2. § 78 Abs. 1 und 2 Allgemeines Verwaltungsverfahrensgesetz 1991, BGBl. Nr. 51/1991, in der Fassung BGBl. I Nr. 58/2018, lautet:

„§ 78. (1) Den Parteien können in den Angelegenheiten der Bundesverwaltung (unmittelbare oder mittelbare Bundesverwaltung, übertragener Wirkungsbereich der Gemeinden in Bundesangelegenheiten) für die Verleihung von Berechtigungen oder sonstige wesentlich in ihrem Privatinteresse liegende Amtshandlungen der Behörden Bundesverwaltungsabgaben auferlegt werden, sofern die Freiheit von derlei Abgaben nicht ausdrücklich durch Gesetz festgesetzt ist.
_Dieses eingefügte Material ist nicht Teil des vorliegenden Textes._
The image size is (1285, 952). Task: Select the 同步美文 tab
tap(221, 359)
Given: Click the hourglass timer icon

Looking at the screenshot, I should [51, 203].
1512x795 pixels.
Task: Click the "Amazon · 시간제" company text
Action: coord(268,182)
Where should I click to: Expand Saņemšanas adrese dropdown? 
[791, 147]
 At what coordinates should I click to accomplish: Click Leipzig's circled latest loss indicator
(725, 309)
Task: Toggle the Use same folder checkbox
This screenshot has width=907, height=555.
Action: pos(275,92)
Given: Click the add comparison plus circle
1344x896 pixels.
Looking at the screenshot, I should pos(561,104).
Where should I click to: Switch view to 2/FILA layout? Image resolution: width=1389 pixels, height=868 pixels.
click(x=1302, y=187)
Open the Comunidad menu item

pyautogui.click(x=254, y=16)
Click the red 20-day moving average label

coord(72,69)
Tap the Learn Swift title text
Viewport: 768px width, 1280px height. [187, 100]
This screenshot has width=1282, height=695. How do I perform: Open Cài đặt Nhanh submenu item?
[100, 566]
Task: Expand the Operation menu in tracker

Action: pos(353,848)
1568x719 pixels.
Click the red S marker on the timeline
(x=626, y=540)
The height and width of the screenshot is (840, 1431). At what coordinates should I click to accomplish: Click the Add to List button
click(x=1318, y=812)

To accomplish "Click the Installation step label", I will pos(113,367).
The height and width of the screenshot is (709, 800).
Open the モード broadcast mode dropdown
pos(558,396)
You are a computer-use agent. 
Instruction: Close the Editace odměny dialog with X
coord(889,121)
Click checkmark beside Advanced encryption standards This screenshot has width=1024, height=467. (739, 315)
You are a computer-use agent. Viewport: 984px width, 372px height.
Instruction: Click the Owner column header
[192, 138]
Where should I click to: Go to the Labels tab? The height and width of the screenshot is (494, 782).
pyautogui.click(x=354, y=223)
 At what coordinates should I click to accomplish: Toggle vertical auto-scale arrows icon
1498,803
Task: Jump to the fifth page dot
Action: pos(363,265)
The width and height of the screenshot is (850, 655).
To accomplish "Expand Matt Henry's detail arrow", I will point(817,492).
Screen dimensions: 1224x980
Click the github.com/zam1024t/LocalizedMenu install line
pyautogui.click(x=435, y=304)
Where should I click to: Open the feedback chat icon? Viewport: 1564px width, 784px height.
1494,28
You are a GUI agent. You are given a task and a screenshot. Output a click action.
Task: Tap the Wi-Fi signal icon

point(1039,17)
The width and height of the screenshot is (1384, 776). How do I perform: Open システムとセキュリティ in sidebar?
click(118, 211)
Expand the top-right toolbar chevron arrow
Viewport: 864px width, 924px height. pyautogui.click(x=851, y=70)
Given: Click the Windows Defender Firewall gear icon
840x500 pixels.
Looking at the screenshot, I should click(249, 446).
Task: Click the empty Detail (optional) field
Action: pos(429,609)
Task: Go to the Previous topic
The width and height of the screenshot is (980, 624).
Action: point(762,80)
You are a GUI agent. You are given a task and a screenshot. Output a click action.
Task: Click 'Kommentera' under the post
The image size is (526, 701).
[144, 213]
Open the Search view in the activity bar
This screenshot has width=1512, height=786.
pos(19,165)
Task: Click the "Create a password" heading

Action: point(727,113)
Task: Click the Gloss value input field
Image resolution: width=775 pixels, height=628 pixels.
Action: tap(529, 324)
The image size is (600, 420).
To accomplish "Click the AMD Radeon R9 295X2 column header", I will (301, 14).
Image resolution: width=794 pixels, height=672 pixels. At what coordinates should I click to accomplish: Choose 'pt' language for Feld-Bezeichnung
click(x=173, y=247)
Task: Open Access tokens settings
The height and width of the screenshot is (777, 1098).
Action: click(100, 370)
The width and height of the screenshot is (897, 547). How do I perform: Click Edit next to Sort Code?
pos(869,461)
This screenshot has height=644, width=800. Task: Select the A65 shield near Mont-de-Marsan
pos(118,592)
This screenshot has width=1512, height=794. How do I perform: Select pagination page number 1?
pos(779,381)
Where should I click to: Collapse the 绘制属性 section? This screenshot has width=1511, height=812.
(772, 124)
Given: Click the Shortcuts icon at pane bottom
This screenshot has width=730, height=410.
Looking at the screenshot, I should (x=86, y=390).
Wenn ein im Verwaltungsverfahren als Partei auftretender Rechtsträger zur Vollziehung der Gesetze berufen ist, so unterliegt er insoweit der Verpflichtung zur Entrichtung von Bundesverwaltungsabgaben nicht, als die Amtshandlung eine unmittelbare Voraussetzung der dem Rechtsträger obliegenden Vollziehung der Gesetze bildet. Die Gebietskörperschaften unterliegen ferner der Verpflichtung zur Entrichtung einer Bundesverwaltungsabgabe nicht, wenn diese der als Partei einschreitenden Gebietskörperschaft zufließen würde.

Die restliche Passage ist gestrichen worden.